The landlords of three Haverhill pubs have questioned the sense in allowing a mobile bar to be used at a free music event staged just a stone’s throw from their pubs.
The licensees of the Bull, The Bell and the Drabbet Smock are all unhappy that the bar, in the form of a converted double decker bus, was used at the town council organised event on market square on Saturday - and at the free music night two few weeks earlier.
Two of the landlords said that compared to the free music nights held in the square over previous years their takings were down - one of them by at least £700.
All the licensees also complained that their toilets were used by a steady stream of people who attended the music night, where the bar was provided but no toilet facilities
Scott Jones, manager at the Drabbet Smock, said: “Sales on the nights were not anywhere close to sales levels reached in previous years, so we did not see any uplift at all, in fact they were only just in line with a normal Saturday evening trade, although our toilet facilities were in constant use all night with a lot of customers just coming in the premises to use the toilets and leave.“
Cliff Webb, landlord at The Bull, said: “I reckon I took about £700 less than I normally do.

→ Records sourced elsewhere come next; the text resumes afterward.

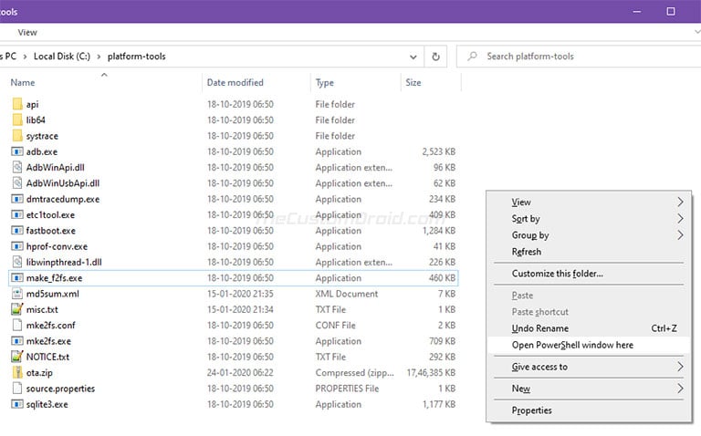The image size is (701, 436).
Task: Expand the Sort by submenu
Action: tap(680, 218)
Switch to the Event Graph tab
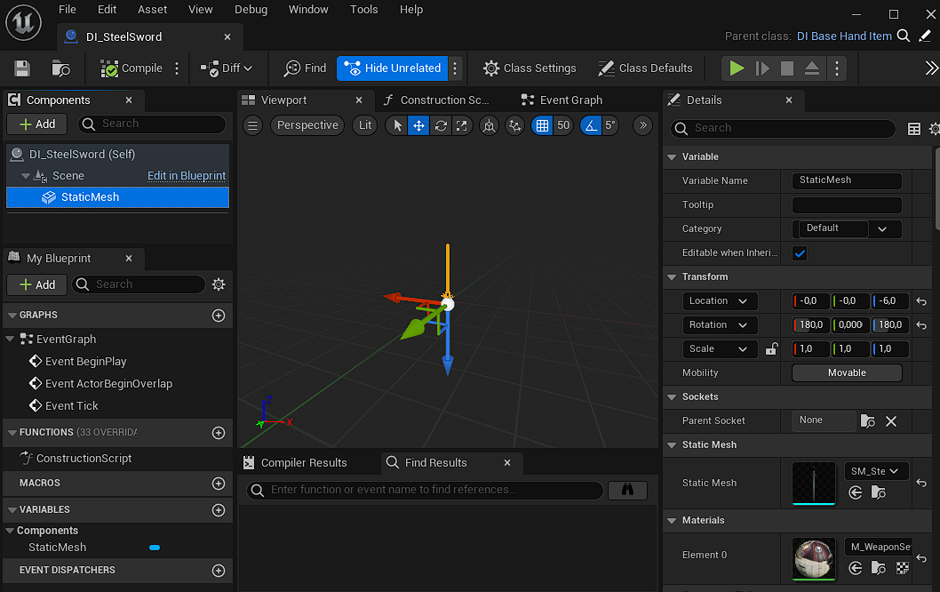This screenshot has height=592, width=940. [x=570, y=100]
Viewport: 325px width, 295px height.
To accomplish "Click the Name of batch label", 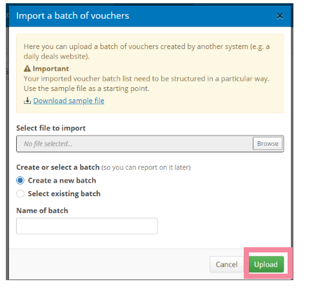I will 42,210.
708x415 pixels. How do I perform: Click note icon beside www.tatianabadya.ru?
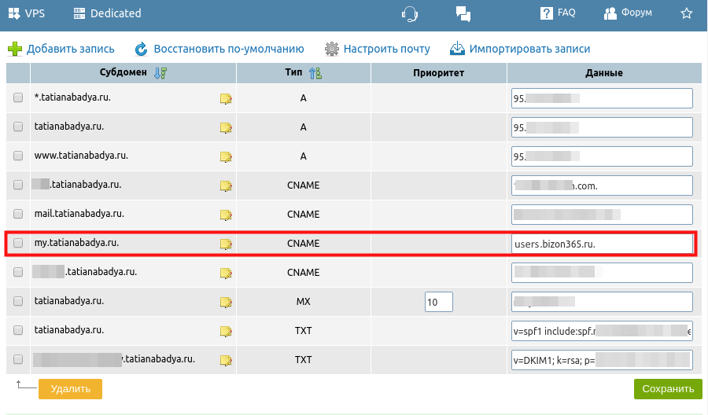click(226, 156)
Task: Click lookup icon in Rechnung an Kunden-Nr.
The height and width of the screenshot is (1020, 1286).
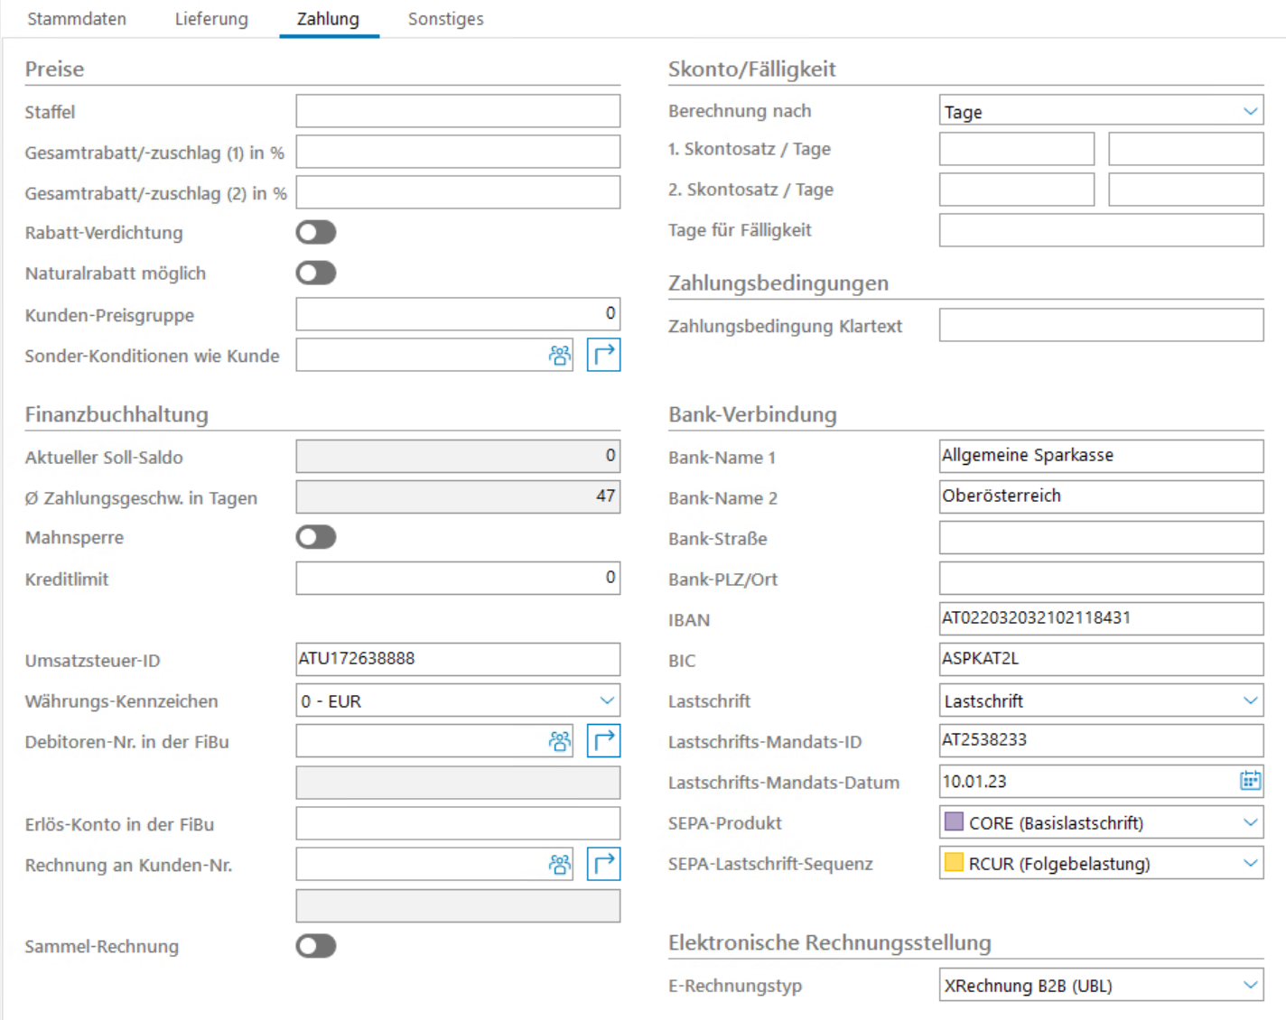Action: click(x=559, y=864)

It may have been more.
“You would think they would be supporting the pubs that have been here for years.
“Normally I let people in to go to the toilet but I didn’t. The only reason I did that was because I didn’t think it was right for that bus to be there.”
Claire Dosoruth, who runs The Bell with partner Mickie Rogers, was also unimpressed with the use of the beer bus on the square.
She said: “I do feel sorry for the Drabbet and the Bull because I know they get a hell of a lot of trade from the Market Square.
“On Saturday we didn’t increase in trade at all.
“It’s just that we are all trying to work together and share the trade amongst everyone so we are all in business and not shutting down pubs in the high street.”
Will Austin, the clerk to Haverhill Town Council, explained that the owner of the bus, Bar Vu and Dejavu owner Harry Zachariou, approached them with a request to use it at the music nights.
Mr Austin said: “We don’t want to cause any difficulties to any of the pubs. What we agreed for Harry this year was to allow him to be part of the event and to station the coach on the square on the proviso that he obtained a temporary event notice from the borough council, and he did.
“What we were doing was supporting another local business on top of those who already benefit from the many local people who were there.
“We are always happy to look again at how our events are organised to make them the most successful for all concerned.
“I would strongly urge the licensees to come and talk to us. It’s important that we have that discussion.”